第81話 ルカの優しさ
少女——妹だということを教えられた——が、二人の様子を見守っている。
彼女の生命の熱からは、深い理解と悲しみが伝わってくる。
『健司先生』
少女が口を開いた——ような熱の動きがある。
『チヨ姉ちゃんも、きっと同じ気持ちだと思う』
姉。そう、この少女は妹なのだ。
大切な、守るべき存在。
それだけは、はっきりと分かる。
『昨日、一緒に昔のアルバムを見たの。健司先生の写真がいっぱいあった』
アルバム?写真?
断片的なイメージが浮かぶ。カメラを構える自分。ファインダー越しに見る、優しい笑顔。

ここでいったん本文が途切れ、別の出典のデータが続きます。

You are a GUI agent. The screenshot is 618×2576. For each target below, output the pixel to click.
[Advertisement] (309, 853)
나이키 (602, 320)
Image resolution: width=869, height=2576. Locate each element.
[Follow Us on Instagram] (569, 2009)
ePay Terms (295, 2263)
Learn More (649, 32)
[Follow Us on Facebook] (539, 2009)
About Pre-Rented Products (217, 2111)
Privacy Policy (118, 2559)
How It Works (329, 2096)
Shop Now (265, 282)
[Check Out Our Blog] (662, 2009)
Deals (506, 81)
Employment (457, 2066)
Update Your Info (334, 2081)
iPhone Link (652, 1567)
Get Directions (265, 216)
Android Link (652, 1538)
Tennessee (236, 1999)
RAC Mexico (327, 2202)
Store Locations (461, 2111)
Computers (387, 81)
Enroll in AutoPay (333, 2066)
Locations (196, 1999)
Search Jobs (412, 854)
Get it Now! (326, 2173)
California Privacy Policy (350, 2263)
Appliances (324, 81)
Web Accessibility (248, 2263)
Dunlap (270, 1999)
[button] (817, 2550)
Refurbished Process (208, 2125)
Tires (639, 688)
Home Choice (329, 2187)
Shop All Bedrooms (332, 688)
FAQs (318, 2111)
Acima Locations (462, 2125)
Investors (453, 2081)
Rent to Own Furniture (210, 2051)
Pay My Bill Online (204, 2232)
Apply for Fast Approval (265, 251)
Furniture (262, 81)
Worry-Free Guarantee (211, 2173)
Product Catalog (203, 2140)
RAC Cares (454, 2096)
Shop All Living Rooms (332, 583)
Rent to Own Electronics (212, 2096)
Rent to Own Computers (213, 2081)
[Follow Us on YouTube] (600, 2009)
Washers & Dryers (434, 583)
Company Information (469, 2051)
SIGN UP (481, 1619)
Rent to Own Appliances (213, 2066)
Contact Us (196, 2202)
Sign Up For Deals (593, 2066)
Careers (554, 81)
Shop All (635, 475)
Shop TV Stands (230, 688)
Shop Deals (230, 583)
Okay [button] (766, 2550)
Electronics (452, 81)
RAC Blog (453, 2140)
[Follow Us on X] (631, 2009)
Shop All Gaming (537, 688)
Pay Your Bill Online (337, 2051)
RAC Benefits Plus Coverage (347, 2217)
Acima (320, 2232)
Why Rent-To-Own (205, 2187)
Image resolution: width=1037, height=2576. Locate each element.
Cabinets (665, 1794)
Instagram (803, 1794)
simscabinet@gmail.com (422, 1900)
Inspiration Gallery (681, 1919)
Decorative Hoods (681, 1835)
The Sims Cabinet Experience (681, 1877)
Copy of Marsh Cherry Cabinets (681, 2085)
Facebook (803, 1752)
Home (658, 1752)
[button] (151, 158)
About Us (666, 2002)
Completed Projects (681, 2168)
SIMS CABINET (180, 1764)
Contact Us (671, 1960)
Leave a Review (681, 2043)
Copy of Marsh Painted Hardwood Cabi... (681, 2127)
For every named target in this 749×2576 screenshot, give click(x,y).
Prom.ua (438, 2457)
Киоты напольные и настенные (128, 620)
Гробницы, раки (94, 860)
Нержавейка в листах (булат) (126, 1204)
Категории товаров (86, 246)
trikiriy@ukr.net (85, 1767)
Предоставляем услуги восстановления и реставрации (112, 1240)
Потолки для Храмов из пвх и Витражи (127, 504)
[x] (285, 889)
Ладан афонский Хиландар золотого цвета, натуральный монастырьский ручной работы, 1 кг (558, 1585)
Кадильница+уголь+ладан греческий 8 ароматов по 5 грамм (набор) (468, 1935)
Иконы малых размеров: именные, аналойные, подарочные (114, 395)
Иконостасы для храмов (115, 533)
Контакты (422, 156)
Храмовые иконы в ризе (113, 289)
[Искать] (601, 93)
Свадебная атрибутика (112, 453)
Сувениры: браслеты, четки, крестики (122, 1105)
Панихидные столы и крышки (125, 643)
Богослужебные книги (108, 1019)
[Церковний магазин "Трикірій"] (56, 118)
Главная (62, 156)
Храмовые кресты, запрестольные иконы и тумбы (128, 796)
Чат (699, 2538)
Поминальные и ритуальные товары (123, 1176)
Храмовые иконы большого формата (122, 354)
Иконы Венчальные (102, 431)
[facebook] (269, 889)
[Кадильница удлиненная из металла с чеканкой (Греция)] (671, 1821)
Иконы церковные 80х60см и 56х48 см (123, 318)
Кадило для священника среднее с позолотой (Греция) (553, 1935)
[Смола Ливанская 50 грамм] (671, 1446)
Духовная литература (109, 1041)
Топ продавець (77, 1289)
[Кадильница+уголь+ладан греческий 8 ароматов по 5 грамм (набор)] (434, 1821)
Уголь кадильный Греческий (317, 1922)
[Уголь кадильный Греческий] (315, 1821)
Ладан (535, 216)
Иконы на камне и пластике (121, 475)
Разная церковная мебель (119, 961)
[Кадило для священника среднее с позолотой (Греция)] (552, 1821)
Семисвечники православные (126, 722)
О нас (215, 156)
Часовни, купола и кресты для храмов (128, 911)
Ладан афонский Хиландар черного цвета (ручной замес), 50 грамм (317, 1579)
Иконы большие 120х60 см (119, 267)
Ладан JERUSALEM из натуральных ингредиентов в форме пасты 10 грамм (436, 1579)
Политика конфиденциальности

でも、それが本当の記憶なのか、想像なのか分からない。
『チヨ姉ちゃん、いつも健司先生の写真ばっかり撮ってた』
少女の言葉に、青年が驚いたような熱を発する。
『本当?』
『うん。"また健司さん?"って聞いたら、"だって、素敵なんだもん"って』
素敵。
その言葉に、かすかな共感を覚える。
確かに、この青年は素敵だ。優しくて、真っ直ぐで、一途で。
もしかしたら、自分は本当に——
でも、記憶は戻らない。
ただ、胸の奥で何かが疼くような感覚だけがある。
■内面の混沌
意識は曖昧だが、感情は鮮明だ。
いや、感情というより、もっと原始的な何か。
愛している。
名前も顔も、もう思い出せない。でも、この想いだけは確か。
誰を愛しているのか。なぜ愛しているのか。どんな愛なのか。
すべてが分からない。
でも、愛していることだけは、疑いようのない事実。
それは、理屈を超えた、魂の叫びのようなもの。
でも、それを伝える術がない。
声は出ない。文字も書けない。触れることもできない。
存在自体が、もう他者には認識されない。
究極の孤独。
いや、孤独という概念さえ、もう曖昧だ。
自分と他者の境界が溶けて、世界と一体化していくような感覚。
それは恐ろしくもあり、安らかでもある。
もうすぐ、完全に消える。
その事実は理解している。でも、恐れはない。
なぜなら、愛する人たちがそばにいるから。
たとえ見えなくても、触れなくても、言葉を交わせなくても。
魂は繋がっている。
それを信じることができる。
いや、信じるという意識的な行為ですらない。
ただ、そうであることを知っている。
太陽が東から昇ることを知っているように、自然に。
■村を歩く
午前中、三人で村を歩いた。
最後の巡礼のように。
市場、診療所、学校、神社。
どこも懐かしい気がする。でも、具体的な記憶はない。
ただ、この場所を愛していたことだけは分かる。
ここで生まれ、育ち、生きてきた。
その事実が、体の奥底に刻まれている。
村人たちは、青年と少女にだけ挨拶をする。
自分は、もう誰にも見えない。
でも、時折、誰かが立ち止まる。
「なんだか、懐かしい気がする」
「誰かがいたような...」
「大切な人を忘れているような...」
人々の無意識は、まだ覚えている。
名前も顔も忘れても、存在の痕跡は残っている。
それが、少しだけ嬉しかった。
完全に消えるわけではない。
人々の心の片隅に、かすかな記憶として残り続ける。
それで十分だ。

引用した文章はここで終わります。